If you are going to be admitting patients, always keep admission materials on hand (for example, at my hospital this means a history and physical form, and medication reconciliation form, and a doctor’s medication order sheet). If you are in the neonatal intensive care unit, stuff your bag with materials on how to adjust ventilator settings, how to make a blue baby that’s not breathing alive again, etc. And get some sort of small notebook that fits in your white coat or scrub pocket where you can slowly collect pearls of information regarding patient care. My choice was MGH’s Pocket Pediatrics, because it has rings and I can add important things to it. It also has pockets inside the front and back covers, where I keep my PALS card, list of hospital phone numbers, table with normal vitals signs for every pediatric age group, brochure of different IV fluid and electrolyte solutions available at my hospital’s pharmacy, etc.

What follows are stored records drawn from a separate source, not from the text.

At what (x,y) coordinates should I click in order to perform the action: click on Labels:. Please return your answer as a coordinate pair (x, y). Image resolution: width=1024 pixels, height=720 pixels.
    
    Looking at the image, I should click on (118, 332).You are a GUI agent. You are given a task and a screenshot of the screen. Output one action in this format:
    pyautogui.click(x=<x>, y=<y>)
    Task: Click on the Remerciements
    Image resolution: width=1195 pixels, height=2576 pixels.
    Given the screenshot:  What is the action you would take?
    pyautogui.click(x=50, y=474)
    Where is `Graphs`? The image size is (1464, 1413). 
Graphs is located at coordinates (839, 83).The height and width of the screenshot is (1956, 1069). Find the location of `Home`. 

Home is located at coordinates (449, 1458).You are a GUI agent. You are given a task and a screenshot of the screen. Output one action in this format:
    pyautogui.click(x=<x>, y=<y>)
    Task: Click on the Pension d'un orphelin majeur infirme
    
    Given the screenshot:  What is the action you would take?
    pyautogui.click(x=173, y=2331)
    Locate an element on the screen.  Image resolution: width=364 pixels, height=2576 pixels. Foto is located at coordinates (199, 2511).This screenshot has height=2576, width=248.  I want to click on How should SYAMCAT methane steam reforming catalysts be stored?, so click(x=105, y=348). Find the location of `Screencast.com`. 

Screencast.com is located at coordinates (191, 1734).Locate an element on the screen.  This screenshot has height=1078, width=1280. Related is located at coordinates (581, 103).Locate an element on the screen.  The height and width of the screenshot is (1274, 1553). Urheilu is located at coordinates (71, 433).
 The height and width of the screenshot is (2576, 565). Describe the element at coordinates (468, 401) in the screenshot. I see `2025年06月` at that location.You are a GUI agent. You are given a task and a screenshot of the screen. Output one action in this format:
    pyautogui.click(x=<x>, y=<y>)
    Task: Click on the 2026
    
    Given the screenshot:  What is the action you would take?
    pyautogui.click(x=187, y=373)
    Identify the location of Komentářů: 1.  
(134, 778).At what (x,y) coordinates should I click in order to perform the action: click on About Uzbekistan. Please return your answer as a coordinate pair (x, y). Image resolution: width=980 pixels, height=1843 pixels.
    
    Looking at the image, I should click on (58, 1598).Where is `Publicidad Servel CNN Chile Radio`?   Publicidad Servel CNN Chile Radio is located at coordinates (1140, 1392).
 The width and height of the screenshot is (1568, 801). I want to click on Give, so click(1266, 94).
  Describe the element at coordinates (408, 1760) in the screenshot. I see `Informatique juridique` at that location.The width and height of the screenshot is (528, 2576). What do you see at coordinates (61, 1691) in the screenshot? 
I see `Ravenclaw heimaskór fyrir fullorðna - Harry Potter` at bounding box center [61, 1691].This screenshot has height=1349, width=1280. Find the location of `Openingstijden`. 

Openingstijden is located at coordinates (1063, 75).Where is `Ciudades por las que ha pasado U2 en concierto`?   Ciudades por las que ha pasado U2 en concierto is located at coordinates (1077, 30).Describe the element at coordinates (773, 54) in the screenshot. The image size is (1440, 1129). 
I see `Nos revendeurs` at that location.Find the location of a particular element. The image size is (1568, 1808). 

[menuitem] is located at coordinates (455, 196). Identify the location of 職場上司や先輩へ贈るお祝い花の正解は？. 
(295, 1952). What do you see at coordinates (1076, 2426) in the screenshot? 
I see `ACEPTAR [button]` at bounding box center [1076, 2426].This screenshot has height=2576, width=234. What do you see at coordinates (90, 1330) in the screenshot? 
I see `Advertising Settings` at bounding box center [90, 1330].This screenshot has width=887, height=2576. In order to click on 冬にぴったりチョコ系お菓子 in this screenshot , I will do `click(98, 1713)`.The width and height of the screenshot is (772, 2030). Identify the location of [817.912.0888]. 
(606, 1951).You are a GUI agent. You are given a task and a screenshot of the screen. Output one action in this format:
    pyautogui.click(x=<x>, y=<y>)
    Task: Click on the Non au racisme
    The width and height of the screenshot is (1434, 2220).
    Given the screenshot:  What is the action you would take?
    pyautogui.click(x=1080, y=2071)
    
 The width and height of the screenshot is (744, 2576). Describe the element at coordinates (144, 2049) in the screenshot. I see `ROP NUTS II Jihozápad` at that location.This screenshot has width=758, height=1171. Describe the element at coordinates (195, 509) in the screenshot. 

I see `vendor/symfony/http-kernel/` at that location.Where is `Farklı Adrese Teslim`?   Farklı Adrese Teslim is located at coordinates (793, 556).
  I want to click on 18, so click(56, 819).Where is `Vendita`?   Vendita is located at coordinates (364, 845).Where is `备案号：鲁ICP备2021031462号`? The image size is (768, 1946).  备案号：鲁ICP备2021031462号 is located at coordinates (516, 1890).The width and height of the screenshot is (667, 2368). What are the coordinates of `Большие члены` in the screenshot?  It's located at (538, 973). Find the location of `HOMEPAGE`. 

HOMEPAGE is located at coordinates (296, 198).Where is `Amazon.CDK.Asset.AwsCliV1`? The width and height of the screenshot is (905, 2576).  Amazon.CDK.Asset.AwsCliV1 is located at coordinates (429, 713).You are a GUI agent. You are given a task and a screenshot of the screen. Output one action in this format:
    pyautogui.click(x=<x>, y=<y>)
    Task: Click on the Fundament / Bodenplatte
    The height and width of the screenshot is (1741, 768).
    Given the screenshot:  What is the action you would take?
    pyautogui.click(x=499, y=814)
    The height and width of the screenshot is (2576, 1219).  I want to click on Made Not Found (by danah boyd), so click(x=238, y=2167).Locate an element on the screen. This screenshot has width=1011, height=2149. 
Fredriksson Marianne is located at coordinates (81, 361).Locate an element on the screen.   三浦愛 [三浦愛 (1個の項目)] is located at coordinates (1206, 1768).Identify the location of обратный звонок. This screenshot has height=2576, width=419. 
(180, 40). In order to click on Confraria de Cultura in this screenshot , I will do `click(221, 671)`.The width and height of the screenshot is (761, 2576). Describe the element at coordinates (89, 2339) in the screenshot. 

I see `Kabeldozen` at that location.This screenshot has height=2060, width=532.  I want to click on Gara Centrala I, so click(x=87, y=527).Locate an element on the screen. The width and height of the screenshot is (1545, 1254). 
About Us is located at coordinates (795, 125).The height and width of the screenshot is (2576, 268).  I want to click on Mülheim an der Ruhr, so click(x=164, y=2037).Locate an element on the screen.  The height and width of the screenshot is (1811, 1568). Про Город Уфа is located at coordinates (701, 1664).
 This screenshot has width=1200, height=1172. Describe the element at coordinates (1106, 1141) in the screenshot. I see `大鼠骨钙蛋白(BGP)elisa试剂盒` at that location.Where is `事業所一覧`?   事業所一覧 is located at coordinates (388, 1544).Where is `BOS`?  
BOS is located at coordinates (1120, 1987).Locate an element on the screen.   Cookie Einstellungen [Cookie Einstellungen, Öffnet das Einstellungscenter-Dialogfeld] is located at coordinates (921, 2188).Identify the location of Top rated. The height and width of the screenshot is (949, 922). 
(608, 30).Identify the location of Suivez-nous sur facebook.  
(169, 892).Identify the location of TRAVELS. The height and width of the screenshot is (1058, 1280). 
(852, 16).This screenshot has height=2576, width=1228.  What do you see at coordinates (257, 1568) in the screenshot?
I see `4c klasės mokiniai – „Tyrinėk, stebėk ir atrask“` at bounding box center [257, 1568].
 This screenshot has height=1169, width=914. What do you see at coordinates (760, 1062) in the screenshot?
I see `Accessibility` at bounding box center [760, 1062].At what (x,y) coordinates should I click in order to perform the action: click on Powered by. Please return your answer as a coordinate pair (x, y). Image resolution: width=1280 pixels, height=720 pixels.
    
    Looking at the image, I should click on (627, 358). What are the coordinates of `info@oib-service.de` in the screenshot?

my Pocket Pediatrics = my security blanket
9) Don’t beat yourself up.
I used to sit at morning and noon conference (the equivalent of our short, daily “classes” during residency) agonizing about everything they were talking about that I wasn’t understanding. The more I agonized, the more my mind shut down. Now, I pay as much attention as possible. If I don’t understand something, I try my best to make a mental note to look it up or ask someone about it afterwards, and move on. I have also fully given in to the theory that we residents learn by osmosis: the idea that we learn without being aware of it, through our daily exposures. It’s true. And you don’t actually believe it until the new wave of interns arrives and you think “Wow! I actually know more than they do!”
juggling 3 pagers
10) Treat yourself.
Have fun. Allow yourself to catch up with old friends. Talk to your mom. If you have a weekend off, make pancakes for breakfast! If you have a balcony, sit outside with a good book. Check your free weekends ahead of time, and plan what you want to do with each one so that your precious days off don’t go wasted (camping weekend, skiing trip, etc.). And DON’T FORGET YOUR HOBBIES! If you are happy outside of work, you’ll be happy inside of work.
amazing day at the beach with my residency friends and some of our significant others
So there you have it. What do you think? If you too have gone through this, please share YOUR advice in the comments below. We’d all love to know about your experience!
Good night to all of you, and happy medical training!